Is there a theory that proposes the universe is a spacetime bubble within a higher dimensional reality? I have heard that one proposal/interpretation of string theory is that, perhaps, extra dimensions exist at minuscule scales. I would conjecture that it is possible for the opposite to be true, akin to a bubble in water. The universe is the bubble, and the vast ocean around it is the higher dimensional space time. I would assume that there is some sort of  dimensional barrier (like the 2d surface of a 3d sphere perhaps, our universe being the sphere)
But past that surface would be the rest of whatever "else" is not bound by our universe. Meaning that theoretically the higher dimensional space is full of energy, perhaps in new diverse or exotic forms, and perhaps physics function differently or not at all.

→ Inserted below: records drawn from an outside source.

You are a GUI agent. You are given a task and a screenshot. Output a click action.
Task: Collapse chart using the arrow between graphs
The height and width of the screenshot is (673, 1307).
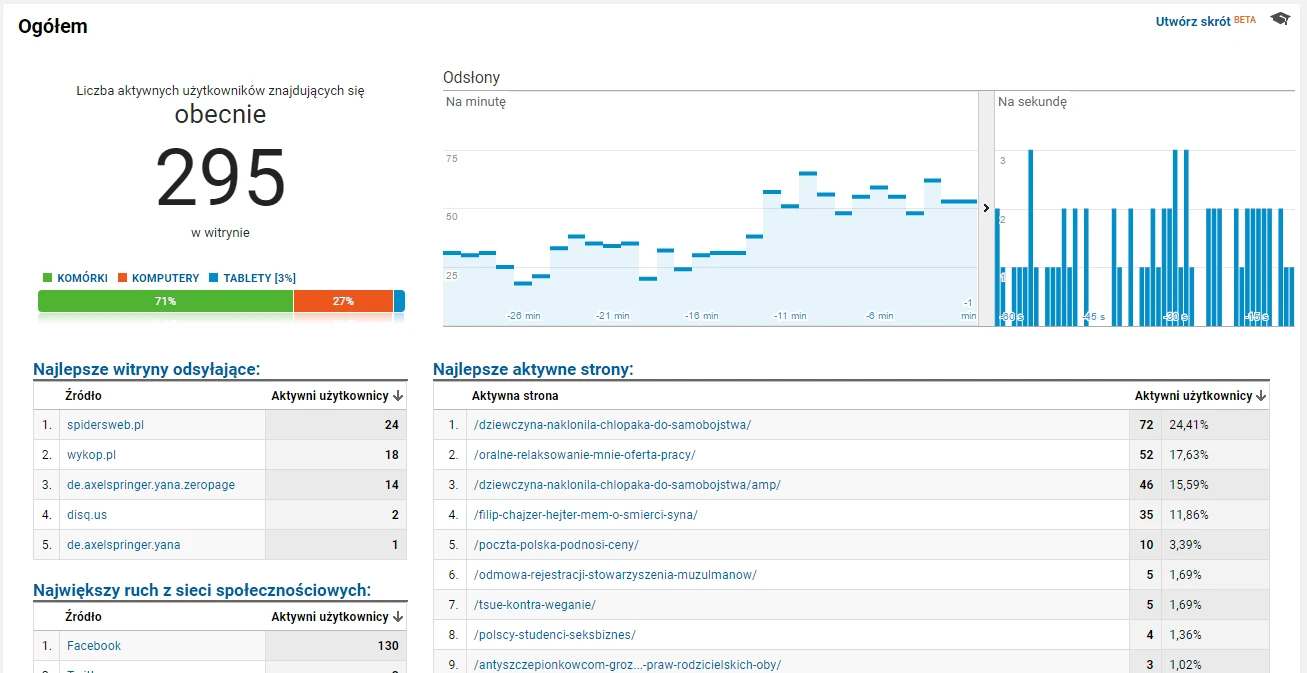coord(986,208)
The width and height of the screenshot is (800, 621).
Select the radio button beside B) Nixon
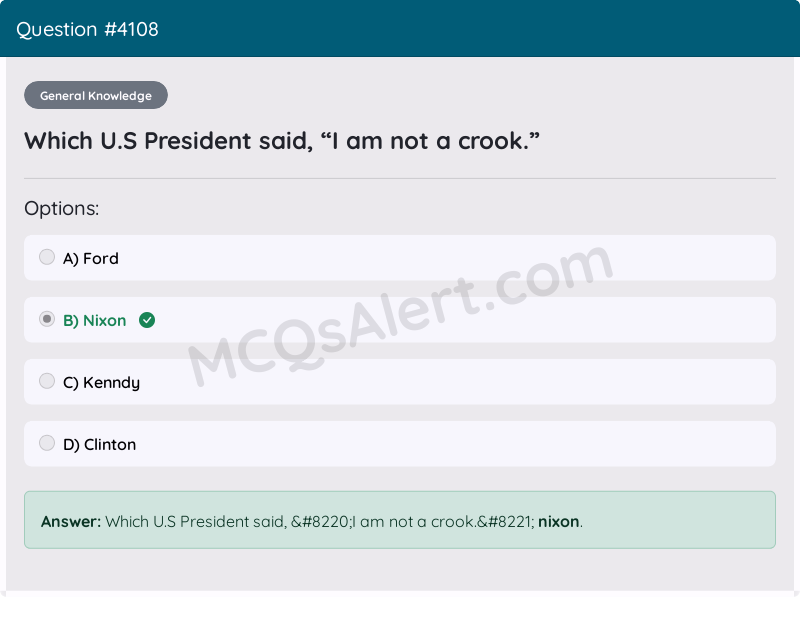[47, 319]

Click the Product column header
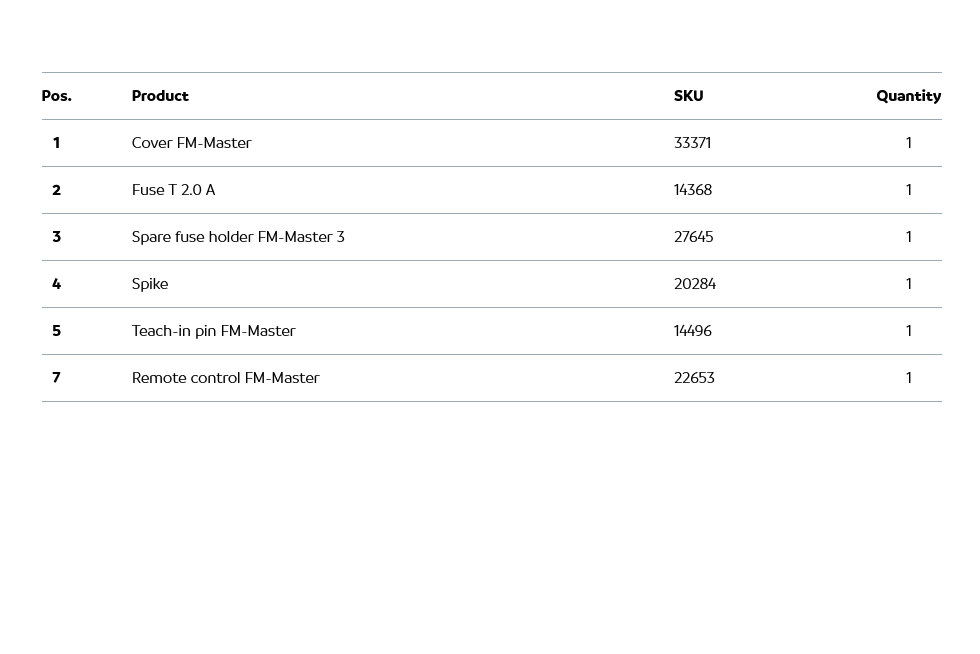pos(160,96)
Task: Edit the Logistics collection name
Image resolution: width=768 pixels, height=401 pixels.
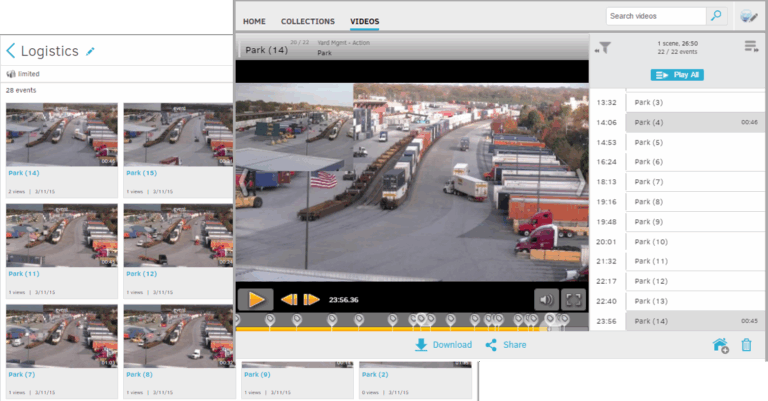Action: coord(91,50)
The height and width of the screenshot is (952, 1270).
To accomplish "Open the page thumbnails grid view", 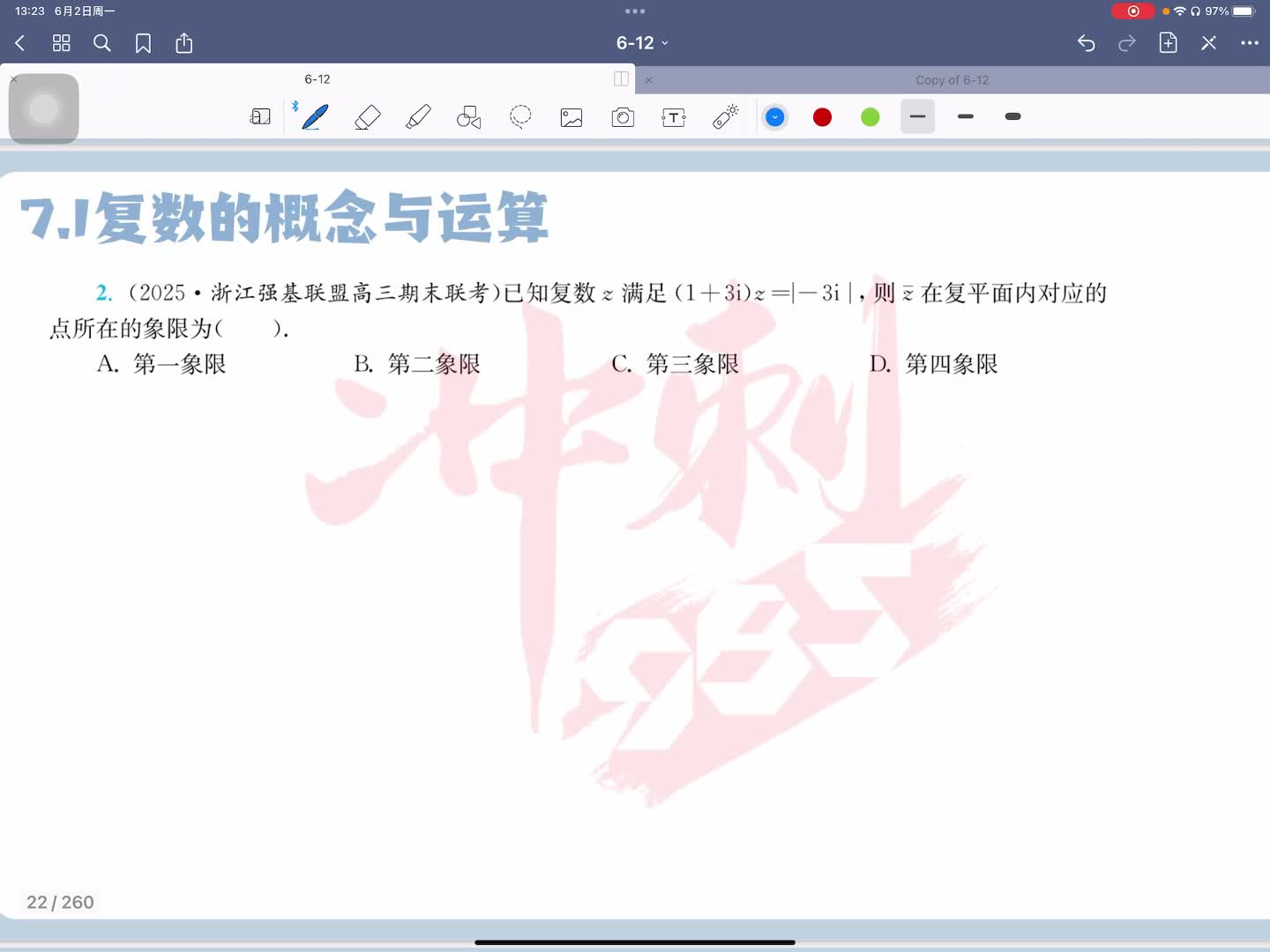I will pyautogui.click(x=61, y=43).
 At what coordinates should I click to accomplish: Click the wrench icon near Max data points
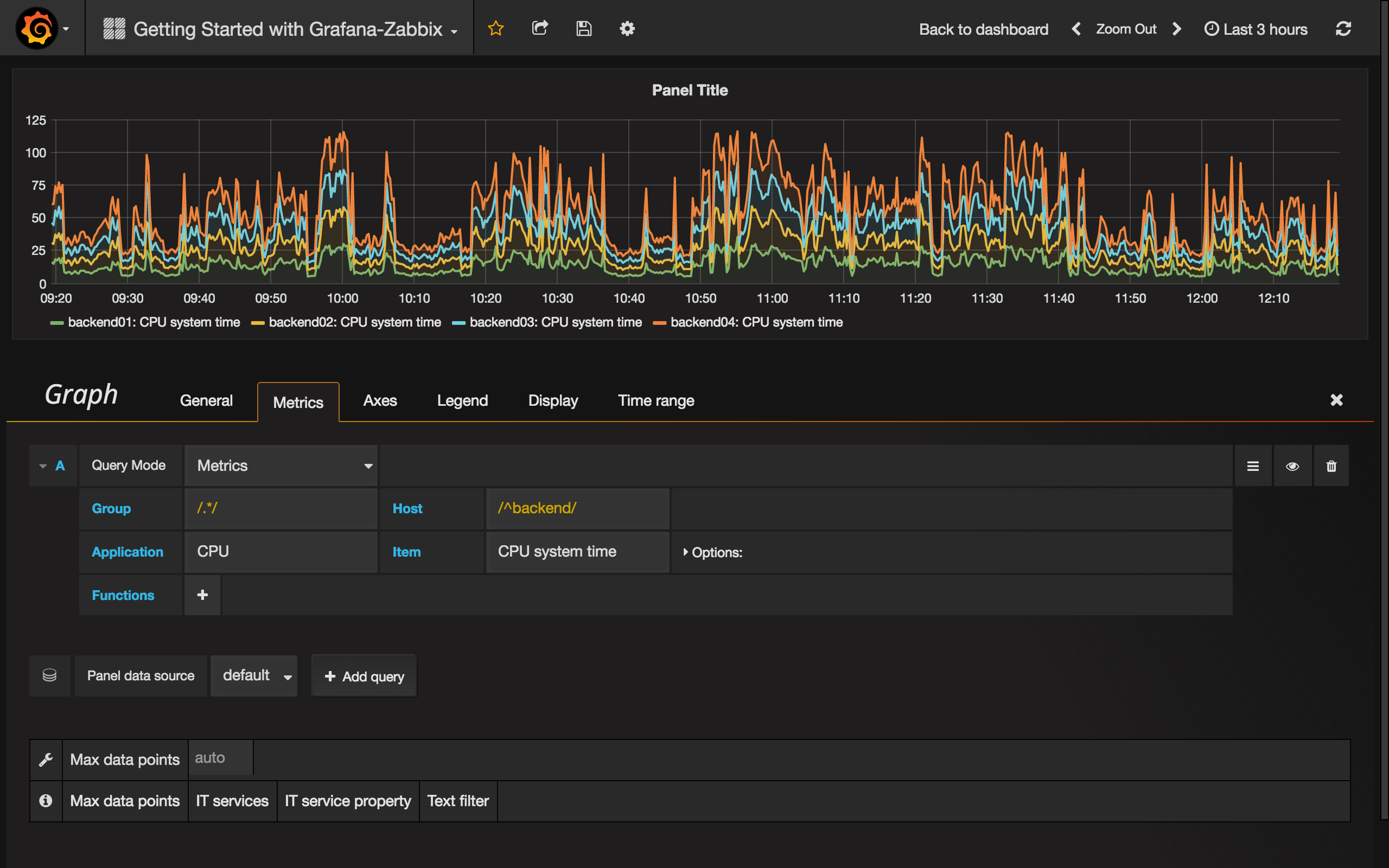[x=46, y=759]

That being said I am proposing this for personal reasons, as I have a pipe dream of a concept, in the same sense  alcubierre drive is a pipe dream (please pardon that term).
That being said I was hoping to be aware of any and all theories that seem to have some potential to actually apply to the reality we live in, even if like string theory it may prove to be beautiful but un-testable (or so I have heard).
That being said I really have a hard time describing what it is I'm looking for, so the above was my best attempt at being descriptive. Unfortunately my college education is currently composed of 0 hours of college, but that will be changing for me this late August. That being said I have had a hard time searching for a theory online that matches what I am talking about, likely do to lack of proper terminology, as well as I feel it may be unlikely that i would find such theories or proposals outside of a science journal somewhere to begin with.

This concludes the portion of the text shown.